Борис в облике Майкла Уоллоу отбивается от шумной «гусиной» стаи, теряет экипаж, остается один и находит долгожданное успокоение в замкнутом мире.
Невольно и я ощутила себя отшельницей: бурная, многолюдная университетская юность пролетела, я уединилась в раковине лечебницы.
Чёрт бы побрал тебя, противная Джоди, что ты себе позволяешь?
Одиночество… Настоящая жизнь, бегство от суетного мира — в отшельничестве. Но ведь и жизнь отшельника так же ненадёжна, непрочна и греховна в нашем мире, как и всё остальное. К такому выводу приводит нас досточтимый Камо-но Тёмэй.
А мне пришло на ум показать Борису фотопортрет его жены — Полины. Видеозаписи с её обликами добыть мне не удалось. Её-то, свою жену, он мог бы вспомнить, любил когда-то, а может быть и сейчас «любит», если говорить о том, что он должен бы делать и чувствовать в нормальном состоянии, которого я от него добиваюсь.
Чудесное наитие снизошло на меня, когда я спросила Бориса, летал ли он в юности во сне. Его рассказ часто прослушиваю, но здесь, для памяти, звукозапись привожу в сокращении.
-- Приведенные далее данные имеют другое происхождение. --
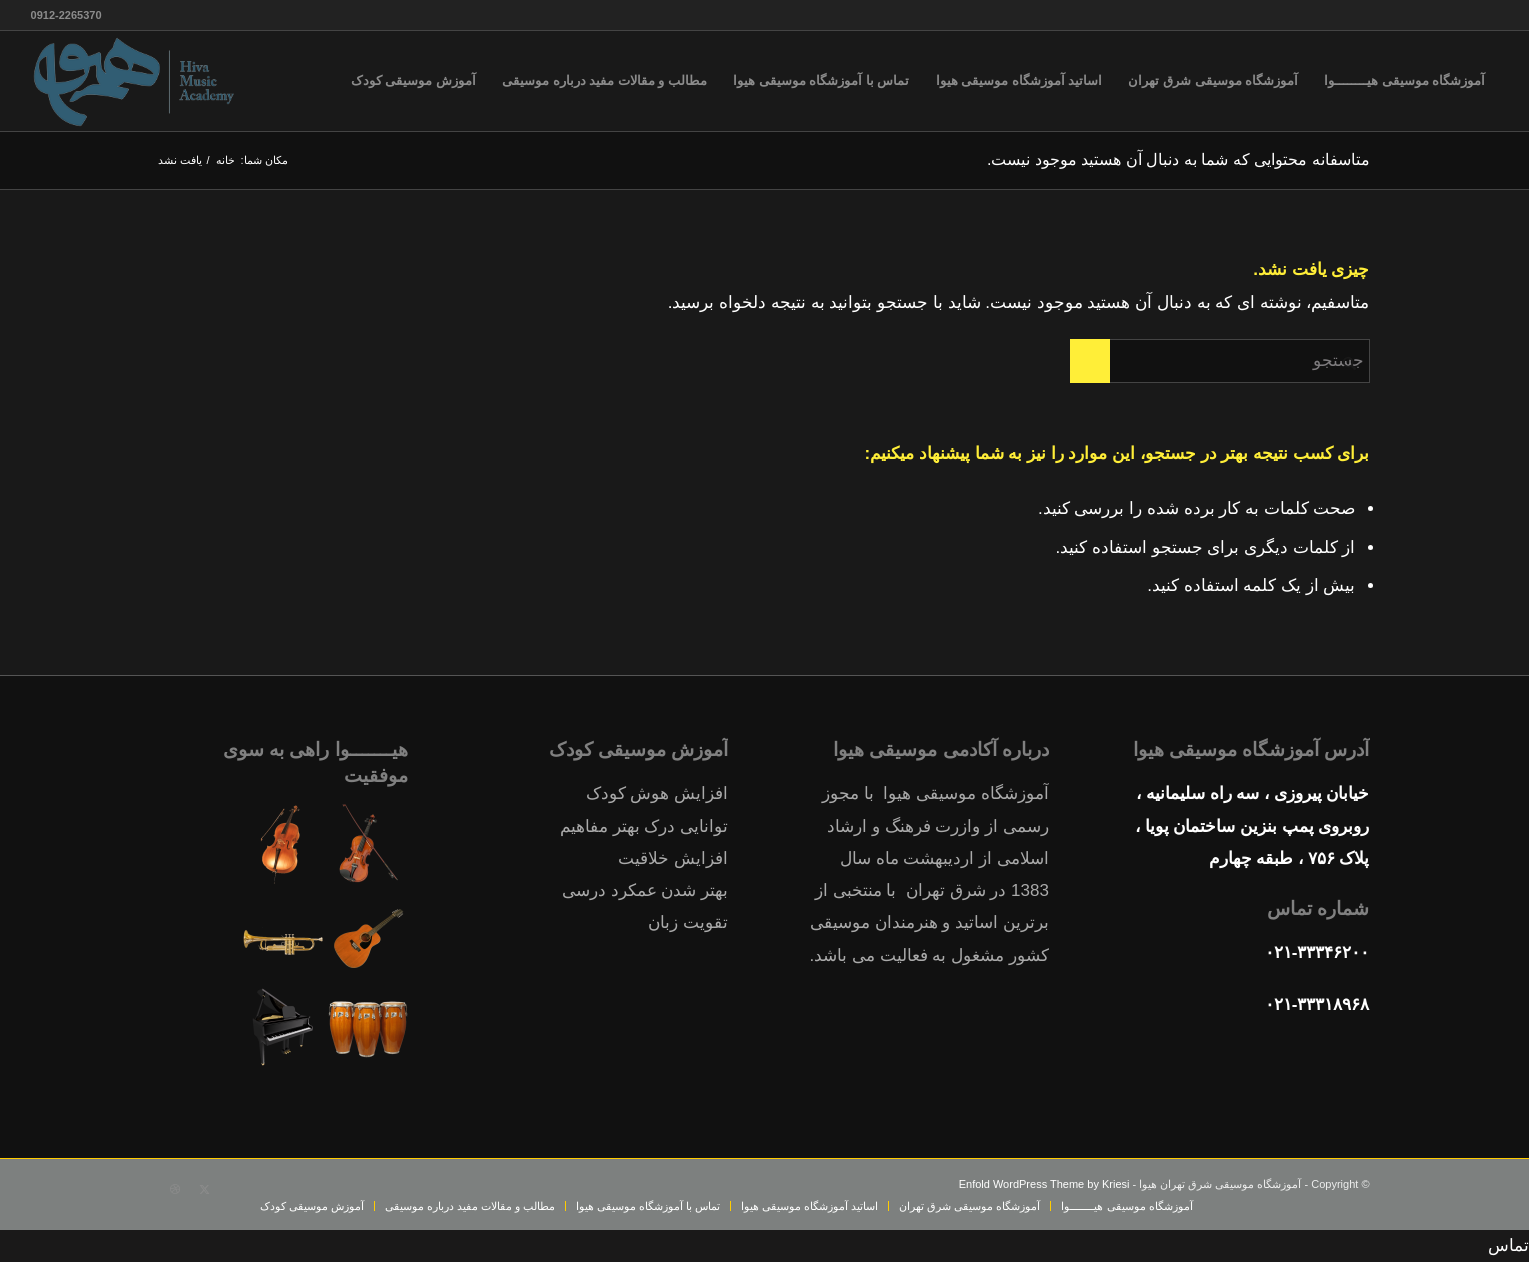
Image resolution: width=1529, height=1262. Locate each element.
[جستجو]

Важно для меня то, что повествование — редкий случай — идёт из подсознательной памяти всё-таки через частичку сознания Бориса.
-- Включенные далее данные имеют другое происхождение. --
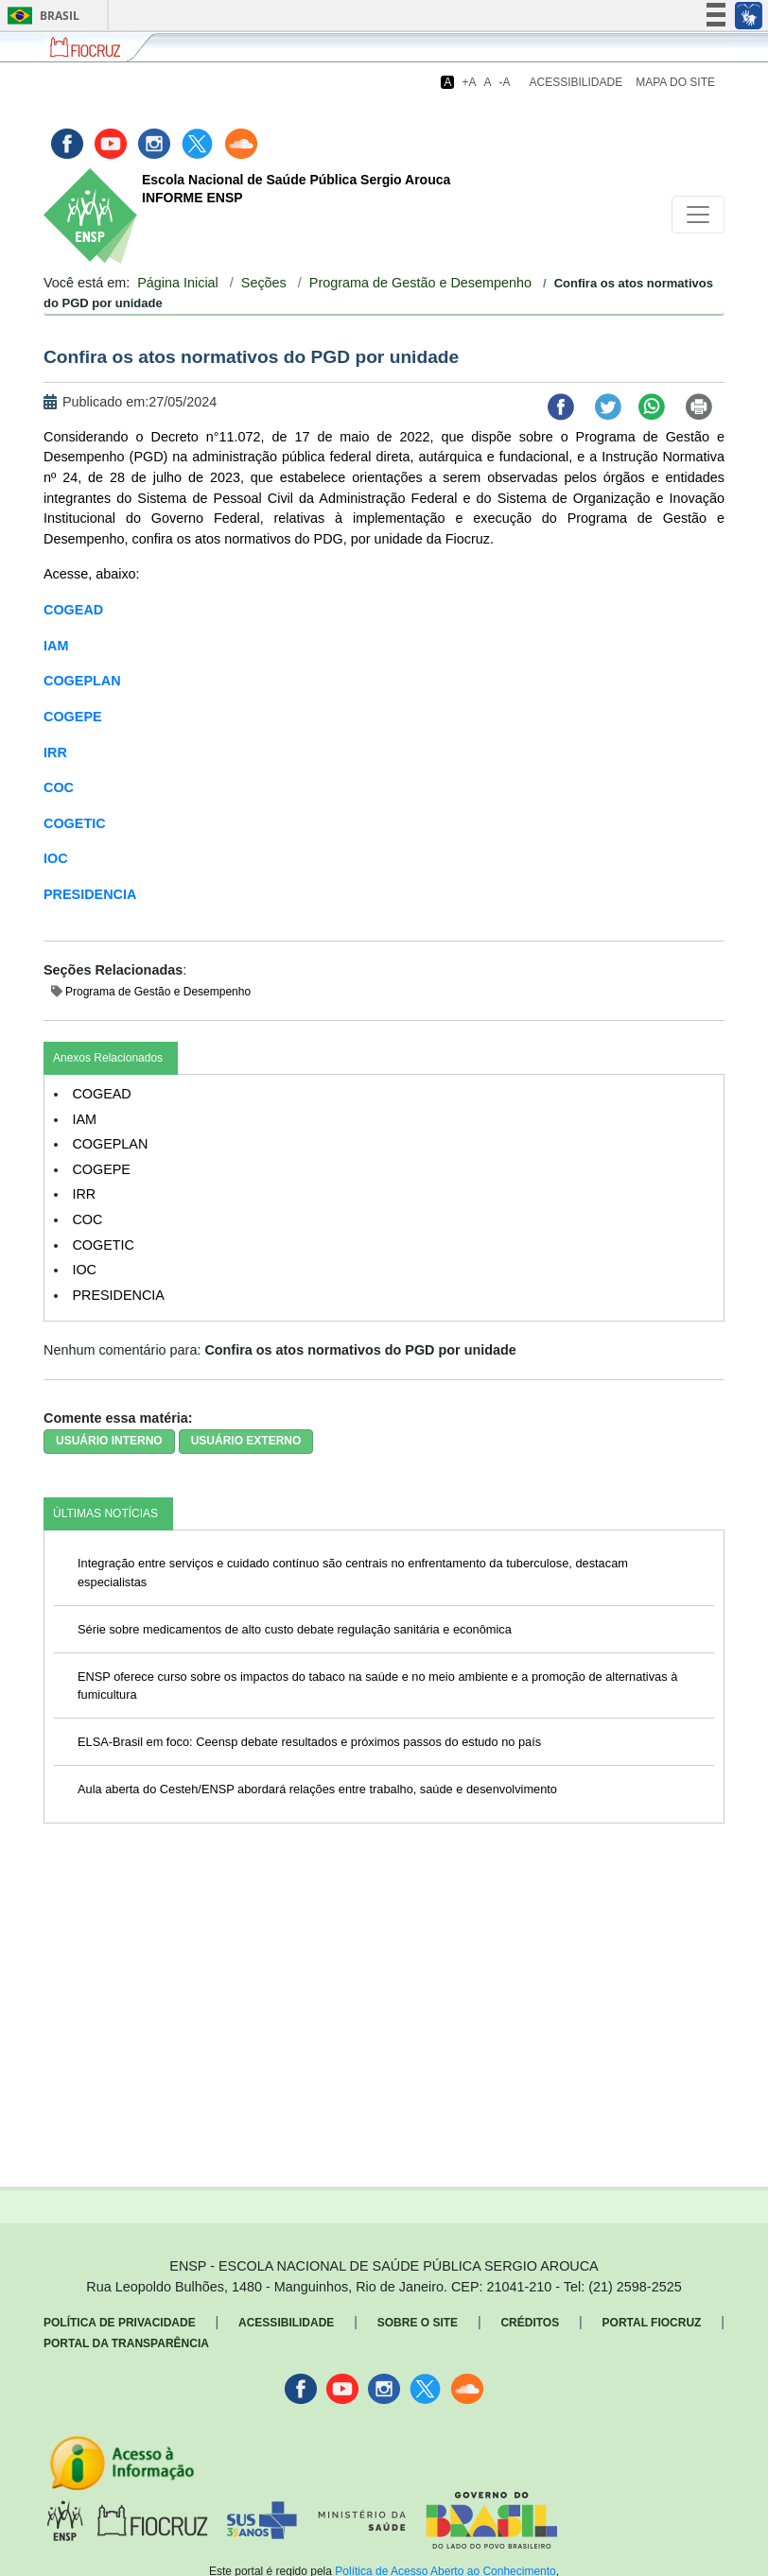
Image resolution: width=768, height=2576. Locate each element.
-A (505, 82)
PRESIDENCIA (90, 894)
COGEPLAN (82, 680)
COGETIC (75, 823)
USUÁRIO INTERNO (109, 1440)
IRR (55, 752)
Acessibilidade (576, 82)
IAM (56, 645)
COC (59, 787)
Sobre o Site (417, 2322)
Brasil (40, 16)
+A (469, 82)
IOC (56, 858)
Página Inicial (177, 282)
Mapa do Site (675, 82)
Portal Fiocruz (652, 2322)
«… — Скажите, — медленнее, чем прежде, и ещё доброжелательнее обратилась ко мне госпожа Одо, — в юности вы летали во сне? Пожалуйста, вспомните. Это очень важно.
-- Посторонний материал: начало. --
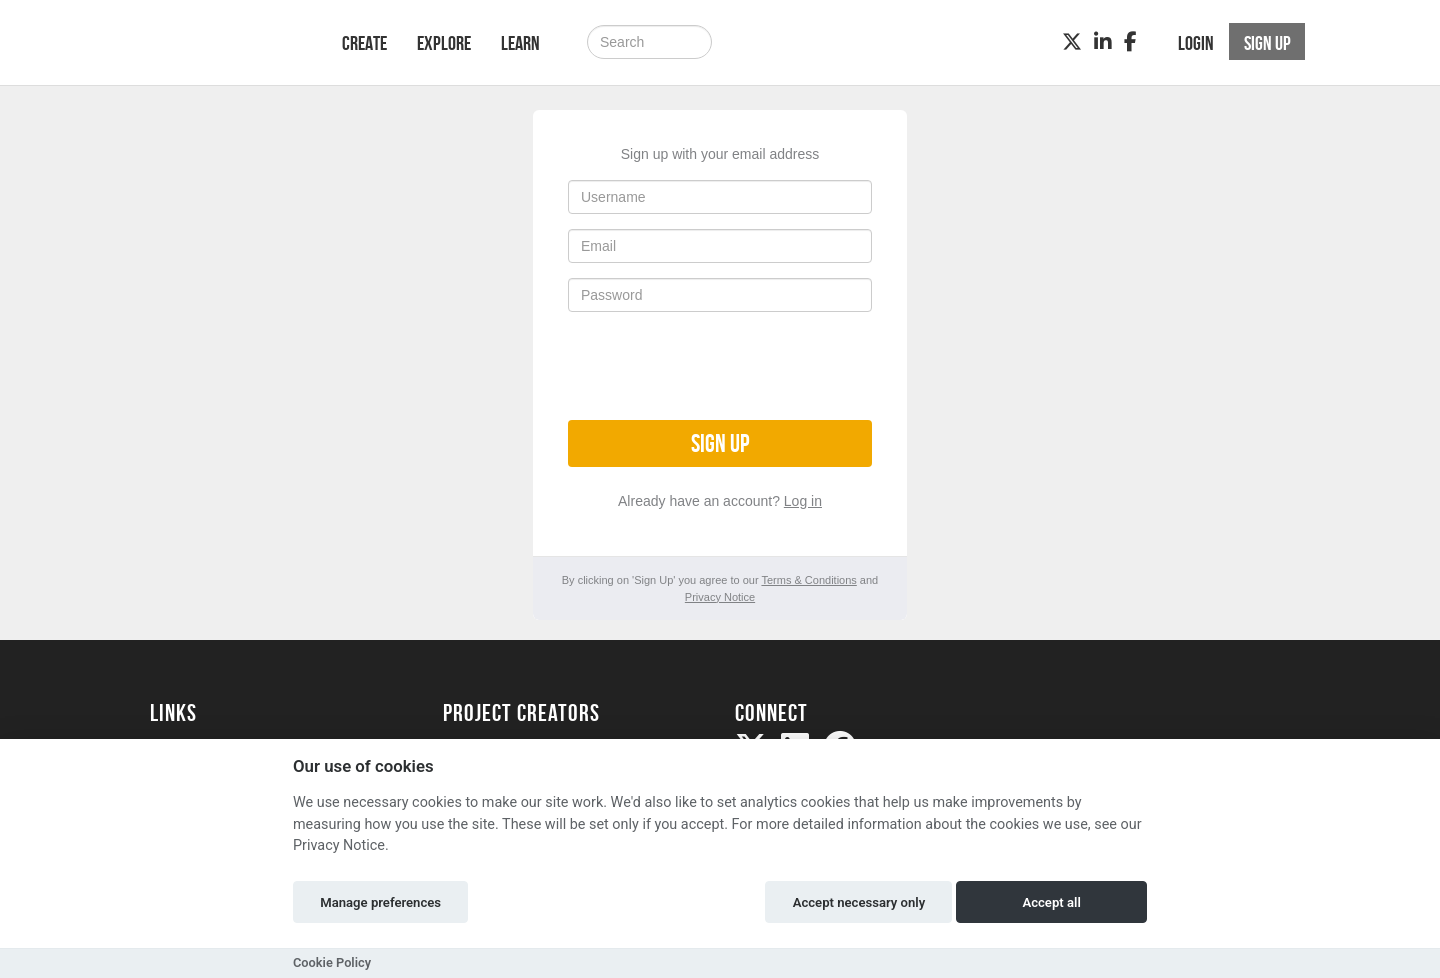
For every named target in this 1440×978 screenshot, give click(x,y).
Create (364, 43)
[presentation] (720, 366)
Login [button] (1196, 43)
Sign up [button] (1267, 43)
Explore (444, 43)
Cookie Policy (332, 962)
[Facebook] (1130, 42)
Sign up (720, 443)
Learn (520, 43)
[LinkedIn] (1103, 42)
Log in (803, 501)
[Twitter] (1072, 42)
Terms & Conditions (808, 580)
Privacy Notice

Едва она задала мне этот вопрос, я понял, что не хочу отвечать. Но за мгновение до того, как во мне начал подниматься из отдалённейших глубин неприятный осадок, вызванный и её притворной доброжелательностью и существом заданного ею вопроса, мне послышался тонкий писк неведомой до этого радости — стало ясно, что я выучился чувствовать, ощущать окрашенность обращаемых ко мне слов, и от всего, вместе взятого, я испытал минутное замешательство, но потом осадок пересилил мою радость.
Мне действительно неприятно было бы пересказывать мадам Экспериментаторше юношеский сон, потому что психоаналитики, к каковым она, несомненно, сопричисляет себя, мне кажется, никогда в глубине души не уважают своих пациентов: «А, ясно… Он летал… В юности многие летают во сне… Лёгкость, свобода… Ясно-ясно… Охо-хо, юность — прекрасное время жизни…»
Да, я летал. Но не легко и не свободно… Незаметно для себя я стал пересказывать госпоже Одо свой давний, намного-намного больше, чем три дня назад, виденный сон…
Тот давний сон жив во мне до сей поры страшной тяжестью моего взлёта, острой памятью о сильнейших болях в глубинных мышцах спины и шеи, в мускулах груди. Летать далеко не просто, если взлетаешь сам, собственной силой…
Мне снилась глухая окраина сибирского — я уверен: сибирского — города. Ночь. Темень. Я поднимаюсь в небо, как распластанная над снегами птица. О, как мне тяжело!.. Самый воздух вокруг напитан моим напряжением. Я ощущаю, как от страшного давления, развиваемого мной, звенит, трещит, проседает и разрушается утоптанный снег на тропинке внизу, словно под асфальтовым катком. Снег, сдавливаясь, визжит, как в сильный мороз, под проволакиваемой по нему ржавой тяжеленной стальной плитой.